Chico da Costa desembarcou em Belo Horizonte na noite de sexta-feira para dar prosseguimento aos acertos que o trazem ao Cruzeiro como novo reforço para a temporada 2026.
O atacante de 30 anos, procedente do Cerro Porteño, encerrou sua passagem pelo Mirassol para assinar com a Raposa após dias de negociações intensas entre os clubes.
A chegada do centroavante marca o terceiro reforço anunciado pela diretoria celeste para este ano.
Antes dele, o Cruzeiro já havia acertado as contratações do atacante Néiser Villarreal e do goleiro Matheus Cunha, ambos que assinaram pré-contrato em meados de 2025 e agora integram o elenco. Chico da Costa, no entanto, chega em caráter imediato para participar da pré-temporada do clube.
A negociação foi conduzida a partir de um pedido direto do técnico Tite ao departamento de futebol. O treinador identificou a necessidade de um centroavante com maior presença de área, perfil que complementaria o estilo de mobilidade e velocidade de Kaio Jorge, principal opção ofensiva do clube.
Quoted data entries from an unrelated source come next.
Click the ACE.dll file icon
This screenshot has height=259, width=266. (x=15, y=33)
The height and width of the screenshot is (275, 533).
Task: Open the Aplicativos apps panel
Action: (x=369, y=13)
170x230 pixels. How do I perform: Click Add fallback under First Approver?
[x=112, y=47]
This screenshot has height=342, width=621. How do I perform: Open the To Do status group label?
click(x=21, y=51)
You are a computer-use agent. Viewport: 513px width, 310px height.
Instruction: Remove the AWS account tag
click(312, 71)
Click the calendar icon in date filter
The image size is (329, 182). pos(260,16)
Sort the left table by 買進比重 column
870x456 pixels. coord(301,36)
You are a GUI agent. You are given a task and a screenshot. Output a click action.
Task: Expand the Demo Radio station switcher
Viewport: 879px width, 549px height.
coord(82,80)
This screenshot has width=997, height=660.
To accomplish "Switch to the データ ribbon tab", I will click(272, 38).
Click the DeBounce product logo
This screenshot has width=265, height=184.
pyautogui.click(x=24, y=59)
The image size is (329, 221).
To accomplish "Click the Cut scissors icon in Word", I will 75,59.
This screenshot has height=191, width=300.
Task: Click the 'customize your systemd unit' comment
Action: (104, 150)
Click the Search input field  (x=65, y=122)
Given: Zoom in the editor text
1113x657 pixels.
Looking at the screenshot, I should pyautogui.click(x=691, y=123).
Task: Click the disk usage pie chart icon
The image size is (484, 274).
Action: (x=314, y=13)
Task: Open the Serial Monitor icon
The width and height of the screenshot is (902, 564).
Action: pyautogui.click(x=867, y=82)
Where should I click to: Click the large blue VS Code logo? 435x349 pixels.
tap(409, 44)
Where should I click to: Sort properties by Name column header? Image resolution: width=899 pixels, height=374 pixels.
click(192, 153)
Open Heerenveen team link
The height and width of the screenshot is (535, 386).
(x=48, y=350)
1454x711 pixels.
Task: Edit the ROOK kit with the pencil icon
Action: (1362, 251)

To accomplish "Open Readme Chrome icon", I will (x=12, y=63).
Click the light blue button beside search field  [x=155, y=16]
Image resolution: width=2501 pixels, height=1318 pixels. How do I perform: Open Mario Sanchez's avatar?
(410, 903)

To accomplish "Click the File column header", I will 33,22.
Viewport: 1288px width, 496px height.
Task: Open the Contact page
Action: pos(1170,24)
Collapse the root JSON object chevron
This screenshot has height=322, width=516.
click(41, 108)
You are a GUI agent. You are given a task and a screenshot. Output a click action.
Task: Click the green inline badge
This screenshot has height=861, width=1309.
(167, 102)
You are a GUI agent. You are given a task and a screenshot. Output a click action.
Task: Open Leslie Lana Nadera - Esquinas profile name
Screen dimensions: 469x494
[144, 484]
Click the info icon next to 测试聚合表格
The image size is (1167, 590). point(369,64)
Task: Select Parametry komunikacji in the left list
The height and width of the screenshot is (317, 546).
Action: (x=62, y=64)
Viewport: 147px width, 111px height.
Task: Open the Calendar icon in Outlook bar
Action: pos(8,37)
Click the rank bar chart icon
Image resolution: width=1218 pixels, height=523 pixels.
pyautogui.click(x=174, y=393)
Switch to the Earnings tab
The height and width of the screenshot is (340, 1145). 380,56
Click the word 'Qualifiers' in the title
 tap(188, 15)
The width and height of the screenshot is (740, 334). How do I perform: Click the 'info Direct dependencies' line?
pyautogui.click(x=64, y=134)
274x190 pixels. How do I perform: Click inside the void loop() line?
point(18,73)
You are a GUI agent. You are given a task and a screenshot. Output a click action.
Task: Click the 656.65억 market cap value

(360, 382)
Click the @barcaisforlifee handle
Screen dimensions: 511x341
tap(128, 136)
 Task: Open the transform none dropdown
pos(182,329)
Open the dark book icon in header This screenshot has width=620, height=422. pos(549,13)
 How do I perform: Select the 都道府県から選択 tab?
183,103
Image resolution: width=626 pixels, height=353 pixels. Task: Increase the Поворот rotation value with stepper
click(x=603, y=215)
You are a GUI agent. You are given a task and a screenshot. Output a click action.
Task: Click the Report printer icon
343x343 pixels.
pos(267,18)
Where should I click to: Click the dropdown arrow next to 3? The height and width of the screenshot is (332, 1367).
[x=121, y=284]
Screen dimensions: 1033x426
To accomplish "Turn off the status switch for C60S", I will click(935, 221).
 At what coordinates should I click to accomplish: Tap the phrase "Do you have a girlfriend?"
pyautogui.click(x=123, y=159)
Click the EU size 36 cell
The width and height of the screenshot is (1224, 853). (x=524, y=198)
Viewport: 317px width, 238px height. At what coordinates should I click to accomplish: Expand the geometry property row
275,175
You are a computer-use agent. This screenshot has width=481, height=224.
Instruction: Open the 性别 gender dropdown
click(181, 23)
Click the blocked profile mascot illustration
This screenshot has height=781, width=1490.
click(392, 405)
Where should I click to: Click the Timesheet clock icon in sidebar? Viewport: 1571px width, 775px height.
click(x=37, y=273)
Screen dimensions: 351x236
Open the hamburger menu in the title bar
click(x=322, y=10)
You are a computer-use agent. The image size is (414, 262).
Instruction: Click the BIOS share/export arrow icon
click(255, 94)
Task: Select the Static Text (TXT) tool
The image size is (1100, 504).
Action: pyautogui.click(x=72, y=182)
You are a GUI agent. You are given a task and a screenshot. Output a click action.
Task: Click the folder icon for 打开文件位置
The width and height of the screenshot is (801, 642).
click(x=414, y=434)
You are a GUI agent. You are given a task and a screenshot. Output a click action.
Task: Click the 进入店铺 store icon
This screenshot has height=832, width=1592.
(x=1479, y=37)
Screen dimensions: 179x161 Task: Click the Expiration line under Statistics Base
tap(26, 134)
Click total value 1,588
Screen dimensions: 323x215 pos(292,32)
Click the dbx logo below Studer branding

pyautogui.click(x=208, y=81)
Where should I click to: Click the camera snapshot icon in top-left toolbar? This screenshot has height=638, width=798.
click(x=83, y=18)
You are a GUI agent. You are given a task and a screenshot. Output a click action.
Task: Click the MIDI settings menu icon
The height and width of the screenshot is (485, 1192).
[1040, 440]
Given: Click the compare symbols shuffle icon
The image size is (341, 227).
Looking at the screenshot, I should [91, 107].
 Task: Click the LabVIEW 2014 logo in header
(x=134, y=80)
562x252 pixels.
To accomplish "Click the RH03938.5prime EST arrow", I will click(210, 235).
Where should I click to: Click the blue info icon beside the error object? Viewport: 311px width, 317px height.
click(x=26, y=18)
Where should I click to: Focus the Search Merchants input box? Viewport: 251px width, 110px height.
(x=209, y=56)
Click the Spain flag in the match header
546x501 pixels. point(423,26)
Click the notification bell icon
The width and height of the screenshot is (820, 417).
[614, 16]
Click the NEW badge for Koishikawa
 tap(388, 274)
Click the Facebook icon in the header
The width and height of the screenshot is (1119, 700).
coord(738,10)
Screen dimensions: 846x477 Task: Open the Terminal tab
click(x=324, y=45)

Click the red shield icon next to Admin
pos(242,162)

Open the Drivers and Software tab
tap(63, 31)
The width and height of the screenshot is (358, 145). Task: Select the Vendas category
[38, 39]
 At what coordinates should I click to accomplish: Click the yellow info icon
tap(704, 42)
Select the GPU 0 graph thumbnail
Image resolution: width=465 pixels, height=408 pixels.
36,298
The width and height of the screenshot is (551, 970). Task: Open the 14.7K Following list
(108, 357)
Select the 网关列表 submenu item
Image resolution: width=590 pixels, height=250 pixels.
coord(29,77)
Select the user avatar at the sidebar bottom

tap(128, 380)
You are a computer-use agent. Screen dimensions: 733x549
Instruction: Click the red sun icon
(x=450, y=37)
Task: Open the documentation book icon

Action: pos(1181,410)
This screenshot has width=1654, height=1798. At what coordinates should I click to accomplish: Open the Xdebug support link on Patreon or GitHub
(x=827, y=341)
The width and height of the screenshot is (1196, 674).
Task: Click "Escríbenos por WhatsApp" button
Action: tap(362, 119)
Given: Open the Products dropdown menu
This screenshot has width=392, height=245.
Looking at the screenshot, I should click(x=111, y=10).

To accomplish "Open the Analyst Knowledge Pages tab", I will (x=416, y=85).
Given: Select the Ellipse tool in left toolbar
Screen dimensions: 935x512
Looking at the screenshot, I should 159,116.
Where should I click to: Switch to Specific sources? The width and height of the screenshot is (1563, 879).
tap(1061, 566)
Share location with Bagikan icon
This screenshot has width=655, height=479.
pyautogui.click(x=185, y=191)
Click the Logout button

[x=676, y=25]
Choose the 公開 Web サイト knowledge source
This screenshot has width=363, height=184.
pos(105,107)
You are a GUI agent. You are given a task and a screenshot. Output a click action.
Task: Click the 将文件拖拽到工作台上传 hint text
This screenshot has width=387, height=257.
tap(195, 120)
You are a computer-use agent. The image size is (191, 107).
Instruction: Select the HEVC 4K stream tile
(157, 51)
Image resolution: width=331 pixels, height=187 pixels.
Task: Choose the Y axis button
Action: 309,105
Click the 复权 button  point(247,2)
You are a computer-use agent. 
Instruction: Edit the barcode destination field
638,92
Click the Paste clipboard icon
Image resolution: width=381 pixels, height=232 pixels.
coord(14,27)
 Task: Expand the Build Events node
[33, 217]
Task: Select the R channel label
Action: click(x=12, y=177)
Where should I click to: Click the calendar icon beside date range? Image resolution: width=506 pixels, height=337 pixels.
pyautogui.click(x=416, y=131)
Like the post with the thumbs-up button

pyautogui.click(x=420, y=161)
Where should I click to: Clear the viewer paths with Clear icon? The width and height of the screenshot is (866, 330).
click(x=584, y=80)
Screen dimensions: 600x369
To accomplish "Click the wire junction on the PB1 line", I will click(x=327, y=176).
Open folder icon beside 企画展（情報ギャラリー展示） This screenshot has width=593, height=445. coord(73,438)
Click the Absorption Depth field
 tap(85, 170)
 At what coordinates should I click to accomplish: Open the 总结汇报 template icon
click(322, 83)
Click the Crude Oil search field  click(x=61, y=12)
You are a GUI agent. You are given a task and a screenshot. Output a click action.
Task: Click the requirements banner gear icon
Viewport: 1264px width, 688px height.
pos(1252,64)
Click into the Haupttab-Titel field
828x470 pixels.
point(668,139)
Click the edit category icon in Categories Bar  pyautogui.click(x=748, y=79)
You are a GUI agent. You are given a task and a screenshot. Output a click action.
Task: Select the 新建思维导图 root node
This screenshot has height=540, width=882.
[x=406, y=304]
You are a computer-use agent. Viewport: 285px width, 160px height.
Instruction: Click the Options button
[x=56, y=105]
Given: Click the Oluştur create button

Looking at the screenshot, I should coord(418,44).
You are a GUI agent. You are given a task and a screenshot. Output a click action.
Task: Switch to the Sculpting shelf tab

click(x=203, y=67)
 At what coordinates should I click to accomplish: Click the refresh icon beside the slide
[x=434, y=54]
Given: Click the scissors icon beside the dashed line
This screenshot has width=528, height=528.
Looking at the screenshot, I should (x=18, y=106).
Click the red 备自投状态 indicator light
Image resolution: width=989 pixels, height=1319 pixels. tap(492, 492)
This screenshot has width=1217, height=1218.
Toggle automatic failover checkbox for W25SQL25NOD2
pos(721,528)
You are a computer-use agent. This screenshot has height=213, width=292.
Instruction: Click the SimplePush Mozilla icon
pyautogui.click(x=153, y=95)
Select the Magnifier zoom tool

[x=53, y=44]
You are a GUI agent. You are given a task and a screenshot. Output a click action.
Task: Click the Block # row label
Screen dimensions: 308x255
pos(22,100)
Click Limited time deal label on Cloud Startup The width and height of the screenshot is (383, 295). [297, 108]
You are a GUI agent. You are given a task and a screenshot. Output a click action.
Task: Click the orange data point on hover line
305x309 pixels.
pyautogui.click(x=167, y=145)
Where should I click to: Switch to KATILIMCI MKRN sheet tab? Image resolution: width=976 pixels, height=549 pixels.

Em 2025, durante sua passagem pelo Mirassol, Chico da Costa disputou 20 partidas e marcou 6 gols, números que chamaram atenção da diretoria e justificaram o investimento.
O Cruzeiro desembolsará aproximadamente 1 milhão de dólares, equivalente a cerca de 5,5 milhões de reais, para adquirir 50% dos direitos econômicos do jogador.
A proposta prevê contrato por um ano com opção de ampliação por mais um período. Internamente, a operação é tratada como uma oportunidade de mercado viável, tanto pelo custo considerado acessível quanto pelo potencial imediato de rendimento.
Francisco da Costa é natural de Taquari, no Rio Grande do Sul, mas construiu grande parte da carreira no exterior. Revelado pelo Athletico-PR, o atacante passou por clubes brasileiros como Inter de Lages, Tombense, São José e Operário antes de embarcar em jornada internacional.
No exterior, defendeu equipes do México—Venados, Atlante e Querétaro—e da América do Sul, incluindo Sol de América (Paraguai), Bolívar (Bolívia), Atlético Nacional (Colômbia) e Cerro Porteño (Paraguai), clube que detinha seus direitos econômicos até a negociação com a Raposa.
Ao desembarcar em Belo Horizonte, Chico da Costa expressou motivação para enfrentar o novo desafio. Em entrevista, o atacante afirmou estar feliz e consciente da responsabilidade de vestir uma camisa importante como a do Cruzeiro.
Quando questionado sobre eventual conversa com o técnico Tite, informou ainda não ter tido contato, mas demonstrou ansiedade para trabalhar sob comando de um profissional reconhecido no futebol brasileiro.
A próxima etapa será a realização de exames médicos para confirmação de seu estado físico antes da assinatura oficial do contrato.
O clube espera que o jogador se integre ao elenco na Toca da Raposa II já nos próximos dias, participando das atividades de pré-temporada ao lado dos companheiros que se reapresentaram na sexta-feira.
A chegada de Chico da Costa resolve uma demanda específica do técnico para o setor ofensivo e oferece ao Cruzeiro uma alternativa tática diferente das opções disponíveis no ataque, onde atuam também Néiser Villarreal, Kaique Kenji, Sinisterra, Arroyo, Marquinhos e Wanderson, jogadores com características distintas em termos de presença de área.